Exercise directions - What follows is a listing. Return every line of it exactly.

Recorded data -
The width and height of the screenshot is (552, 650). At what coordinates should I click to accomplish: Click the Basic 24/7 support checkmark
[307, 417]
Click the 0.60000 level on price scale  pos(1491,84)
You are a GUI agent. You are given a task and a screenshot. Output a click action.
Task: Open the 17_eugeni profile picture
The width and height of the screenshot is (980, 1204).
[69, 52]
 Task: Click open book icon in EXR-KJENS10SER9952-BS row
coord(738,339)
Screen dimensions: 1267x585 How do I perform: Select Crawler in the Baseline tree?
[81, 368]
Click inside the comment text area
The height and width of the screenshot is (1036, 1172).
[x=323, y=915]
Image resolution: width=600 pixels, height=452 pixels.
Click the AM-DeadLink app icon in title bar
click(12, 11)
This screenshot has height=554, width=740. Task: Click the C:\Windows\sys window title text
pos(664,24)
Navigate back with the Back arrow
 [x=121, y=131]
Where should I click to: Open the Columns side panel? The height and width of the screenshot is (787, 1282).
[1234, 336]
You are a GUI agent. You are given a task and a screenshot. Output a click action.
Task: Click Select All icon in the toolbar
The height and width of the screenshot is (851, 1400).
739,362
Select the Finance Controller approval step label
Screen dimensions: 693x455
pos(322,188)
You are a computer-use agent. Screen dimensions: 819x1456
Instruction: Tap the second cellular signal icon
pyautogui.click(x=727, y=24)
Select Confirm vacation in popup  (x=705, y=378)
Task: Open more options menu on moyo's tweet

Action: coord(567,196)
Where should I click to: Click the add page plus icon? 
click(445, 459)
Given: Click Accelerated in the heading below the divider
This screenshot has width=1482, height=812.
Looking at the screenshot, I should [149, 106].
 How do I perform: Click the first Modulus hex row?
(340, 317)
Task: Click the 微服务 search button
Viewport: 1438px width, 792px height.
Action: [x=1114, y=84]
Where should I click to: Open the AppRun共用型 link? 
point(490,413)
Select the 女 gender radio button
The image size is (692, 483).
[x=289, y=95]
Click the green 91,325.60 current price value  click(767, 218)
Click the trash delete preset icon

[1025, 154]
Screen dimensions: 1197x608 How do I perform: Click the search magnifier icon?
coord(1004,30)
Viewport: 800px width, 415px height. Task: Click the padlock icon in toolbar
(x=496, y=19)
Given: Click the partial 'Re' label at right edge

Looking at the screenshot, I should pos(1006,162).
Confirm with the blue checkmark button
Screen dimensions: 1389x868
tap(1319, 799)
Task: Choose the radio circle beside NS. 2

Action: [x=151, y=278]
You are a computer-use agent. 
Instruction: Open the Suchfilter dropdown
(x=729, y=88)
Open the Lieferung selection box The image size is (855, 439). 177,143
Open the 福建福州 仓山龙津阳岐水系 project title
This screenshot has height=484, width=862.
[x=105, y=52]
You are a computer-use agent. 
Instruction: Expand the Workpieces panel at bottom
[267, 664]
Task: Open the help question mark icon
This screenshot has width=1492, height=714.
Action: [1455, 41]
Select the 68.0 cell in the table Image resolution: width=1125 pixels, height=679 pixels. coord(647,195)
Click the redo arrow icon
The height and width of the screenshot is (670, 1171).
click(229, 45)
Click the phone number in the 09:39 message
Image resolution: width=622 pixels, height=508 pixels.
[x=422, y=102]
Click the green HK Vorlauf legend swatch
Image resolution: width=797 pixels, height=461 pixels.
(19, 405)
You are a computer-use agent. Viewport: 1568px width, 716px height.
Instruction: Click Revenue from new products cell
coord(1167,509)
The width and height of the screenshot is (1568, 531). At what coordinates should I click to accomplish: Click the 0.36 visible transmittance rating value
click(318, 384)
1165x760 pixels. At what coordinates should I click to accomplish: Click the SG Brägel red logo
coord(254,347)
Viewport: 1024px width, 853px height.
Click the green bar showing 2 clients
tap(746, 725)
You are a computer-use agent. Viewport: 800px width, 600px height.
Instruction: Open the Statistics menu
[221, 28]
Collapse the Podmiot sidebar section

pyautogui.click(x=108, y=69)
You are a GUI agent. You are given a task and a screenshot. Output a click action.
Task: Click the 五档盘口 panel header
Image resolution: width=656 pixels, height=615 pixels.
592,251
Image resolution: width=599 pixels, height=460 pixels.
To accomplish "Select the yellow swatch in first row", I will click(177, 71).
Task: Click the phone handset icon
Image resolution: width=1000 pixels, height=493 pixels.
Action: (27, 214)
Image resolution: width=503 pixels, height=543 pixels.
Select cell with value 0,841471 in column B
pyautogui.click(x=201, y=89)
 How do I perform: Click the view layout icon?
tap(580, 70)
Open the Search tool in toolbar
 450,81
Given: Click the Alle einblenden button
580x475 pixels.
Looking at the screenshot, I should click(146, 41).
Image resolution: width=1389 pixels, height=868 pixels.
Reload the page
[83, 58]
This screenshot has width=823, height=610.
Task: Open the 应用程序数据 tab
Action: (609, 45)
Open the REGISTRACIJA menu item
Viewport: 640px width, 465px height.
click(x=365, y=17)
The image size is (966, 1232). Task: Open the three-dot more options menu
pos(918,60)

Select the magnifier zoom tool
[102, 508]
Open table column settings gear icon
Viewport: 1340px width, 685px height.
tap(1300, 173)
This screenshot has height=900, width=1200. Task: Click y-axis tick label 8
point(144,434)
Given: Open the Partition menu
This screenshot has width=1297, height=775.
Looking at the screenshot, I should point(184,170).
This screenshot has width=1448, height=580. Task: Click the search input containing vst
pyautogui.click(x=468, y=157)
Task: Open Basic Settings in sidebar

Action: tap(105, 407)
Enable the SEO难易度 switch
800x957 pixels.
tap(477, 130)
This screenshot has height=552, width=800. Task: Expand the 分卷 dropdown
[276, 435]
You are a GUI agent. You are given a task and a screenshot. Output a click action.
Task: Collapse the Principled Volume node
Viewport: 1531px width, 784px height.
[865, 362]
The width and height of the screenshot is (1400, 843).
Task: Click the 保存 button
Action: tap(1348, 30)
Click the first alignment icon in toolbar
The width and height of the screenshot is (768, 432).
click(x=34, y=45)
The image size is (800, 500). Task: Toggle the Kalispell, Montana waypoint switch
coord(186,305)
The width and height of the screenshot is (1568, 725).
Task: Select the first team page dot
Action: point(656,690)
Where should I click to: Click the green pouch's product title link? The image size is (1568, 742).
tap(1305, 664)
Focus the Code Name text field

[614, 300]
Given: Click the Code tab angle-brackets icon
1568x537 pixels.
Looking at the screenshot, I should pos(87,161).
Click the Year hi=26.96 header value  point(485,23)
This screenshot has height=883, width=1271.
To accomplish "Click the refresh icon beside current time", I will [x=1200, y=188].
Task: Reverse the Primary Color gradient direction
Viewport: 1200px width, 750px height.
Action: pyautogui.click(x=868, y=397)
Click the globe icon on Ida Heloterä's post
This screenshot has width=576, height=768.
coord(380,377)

The answer -
The width and height of the screenshot is (552, 650). At what coordinates should I click to accomplish: Click the Basic 24/7 support checkmark
[307, 417]
Click the 0.60000 level on price scale  pos(1491,84)
You are a GUI agent. You are given a task and a screenshot. Output a click action.
Task: Open the 17_eugeni profile picture
The width and height of the screenshot is (980, 1204).
[69, 52]
 Task: Click open book icon in EXR-KJENS10SER9952-BS row
coord(738,339)
Screen dimensions: 1267x585 How do I perform: Select Crawler in the Baseline tree?
[81, 368]
Click inside the comment text area
The height and width of the screenshot is (1036, 1172).
[x=323, y=915]
Image resolution: width=600 pixels, height=452 pixels.
Click the AM-DeadLink app icon in title bar
click(12, 11)
This screenshot has height=554, width=740. Task: Click the C:\Windows\sys window title text
pos(664,24)
Navigate back with the Back arrow
 [x=121, y=131]
Where should I click to: Open the Columns side panel? The height and width of the screenshot is (787, 1282).
[1234, 336]
You are a GUI agent. You are given a task and a screenshot. Output a click action.
Task: Click Select All icon in the toolbar
The height and width of the screenshot is (851, 1400).
739,362
Select the Finance Controller approval step label
Screen dimensions: 693x455
pos(322,188)
You are a computer-use agent. Screen dimensions: 819x1456
Instruction: Tap the second cellular signal icon
pyautogui.click(x=727, y=24)
Select Confirm vacation in popup  (x=705, y=378)
Task: Open more options menu on moyo's tweet

Action: coord(567,196)
Where should I click to: Click the add page plus icon? 
click(445, 459)
Given: Click Accelerated in the heading below the divider
This screenshot has width=1482, height=812.
Looking at the screenshot, I should [149, 106].
 How do I perform: Click the first Modulus hex row?
(340, 317)
Task: Click the 微服务 search button
Viewport: 1438px width, 792px height.
Action: [x=1114, y=84]
Where should I click to: Open the AppRun共用型 link? 
point(490,413)
Select the 女 gender radio button
The image size is (692, 483).
[x=289, y=95]
Click the green 91,325.60 current price value  click(767, 218)
Click the trash delete preset icon

[1025, 154]
Screen dimensions: 1197x608 How do I perform: Click the search magnifier icon?
coord(1004,30)
Viewport: 800px width, 415px height. Task: Click the padlock icon in toolbar
(x=496, y=19)
Given: Click the partial 'Re' label at right edge

Looking at the screenshot, I should pos(1006,162).
Confirm with the blue checkmark button
Screen dimensions: 1389x868
tap(1319, 799)
Task: Choose the radio circle beside NS. 2

Action: [x=151, y=278]
You are a computer-use agent. 
Instruction: Open the Suchfilter dropdown
(x=729, y=88)
Open the Lieferung selection box The image size is (855, 439). 177,143
Open the 福建福州 仓山龙津阳岐水系 project title
This screenshot has height=484, width=862.
[x=105, y=52]
You are a computer-use agent. 
Instruction: Expand the Workpieces panel at bottom
[267, 664]
Task: Open the help question mark icon
This screenshot has width=1492, height=714.
Action: [1455, 41]
Select the 68.0 cell in the table Image resolution: width=1125 pixels, height=679 pixels. coord(647,195)
Click the redo arrow icon
The height and width of the screenshot is (670, 1171).
click(229, 45)
Click the phone number in the 09:39 message
Image resolution: width=622 pixels, height=508 pixels.
[x=422, y=102]
Click the green HK Vorlauf legend swatch
Image resolution: width=797 pixels, height=461 pixels.
(19, 405)
You are a computer-use agent. Viewport: 1568px width, 716px height.
Instruction: Click Revenue from new products cell
coord(1167,509)
The width and height of the screenshot is (1568, 531). At what coordinates should I click to accomplish: Click the 0.36 visible transmittance rating value
click(318, 384)
1165x760 pixels. At what coordinates should I click to accomplish: Click the SG Brägel red logo
coord(254,347)
Viewport: 1024px width, 853px height.
Click the green bar showing 2 clients
tap(746, 725)
You are a computer-use agent. Viewport: 800px width, 600px height.
Instruction: Open the Statistics menu
[221, 28]
Collapse the Podmiot sidebar section

pyautogui.click(x=108, y=69)
You are a GUI agent. You are given a task and a screenshot. Output a click action.
Task: Click the 五档盘口 panel header
Image resolution: width=656 pixels, height=615 pixels.
592,251
Image resolution: width=599 pixels, height=460 pixels.
To accomplish "Select the yellow swatch in first row", I will click(177, 71).
Task: Click the phone handset icon
Image resolution: width=1000 pixels, height=493 pixels.
Action: (27, 214)
Image resolution: width=503 pixels, height=543 pixels.
Select cell with value 0,841471 in column B
pyautogui.click(x=201, y=89)
 How do I perform: Click the view layout icon?
tap(580, 70)
Open the Search tool in toolbar
 450,81
Given: Click the Alle einblenden button
580x475 pixels.
Looking at the screenshot, I should click(146, 41).
Image resolution: width=1389 pixels, height=868 pixels.
Reload the page
[83, 58]
This screenshot has width=823, height=610.
Task: Open the 应用程序数据 tab
Action: (609, 45)
Open the REGISTRACIJA menu item
Viewport: 640px width, 465px height.
click(x=365, y=17)
The image size is (966, 1232). Task: Open the three-dot more options menu
pos(918,60)

Select the magnifier zoom tool
[102, 508]
Open table column settings gear icon
Viewport: 1340px width, 685px height.
tap(1300, 173)
This screenshot has height=900, width=1200. Task: Click y-axis tick label 8
point(144,434)
Given: Open the Partition menu
This screenshot has width=1297, height=775.
Looking at the screenshot, I should point(184,170).
This screenshot has width=1448, height=580. Task: Click the search input containing vst
pyautogui.click(x=468, y=157)
Task: Open Basic Settings in sidebar

Action: tap(105, 407)
Enable the SEO难易度 switch
800x957 pixels.
tap(477, 130)
This screenshot has height=552, width=800. Task: Expand the 分卷 dropdown
[276, 435]
You are a GUI agent. You are given a task and a screenshot. Output a click action.
Task: Collapse the Principled Volume node
Viewport: 1531px width, 784px height.
[865, 362]
The width and height of the screenshot is (1400, 843).
Task: Click the 保存 button
Action: tap(1348, 30)
Click the first alignment icon in toolbar
The width and height of the screenshot is (768, 432).
click(x=34, y=45)
The image size is (800, 500). Task: Toggle the Kalispell, Montana waypoint switch
coord(186,305)
The width and height of the screenshot is (1568, 725).
Task: Select the first team page dot
Action: point(656,690)
Where should I click to: Click the green pouch's product title link? The image size is (1568, 742).
tap(1305, 664)
Focus the Code Name text field

[614, 300]
Given: Click the Code tab angle-brackets icon
1568x537 pixels.
Looking at the screenshot, I should pos(87,161).
Click the Year hi=26.96 header value  point(485,23)
This screenshot has height=883, width=1271.
To accomplish "Click the refresh icon beside current time", I will [x=1200, y=188].
Task: Reverse the Primary Color gradient direction
Viewport: 1200px width, 750px height.
Action: pyautogui.click(x=868, y=397)
Click the globe icon on Ida Heloterä's post
This screenshot has width=576, height=768.
coord(380,377)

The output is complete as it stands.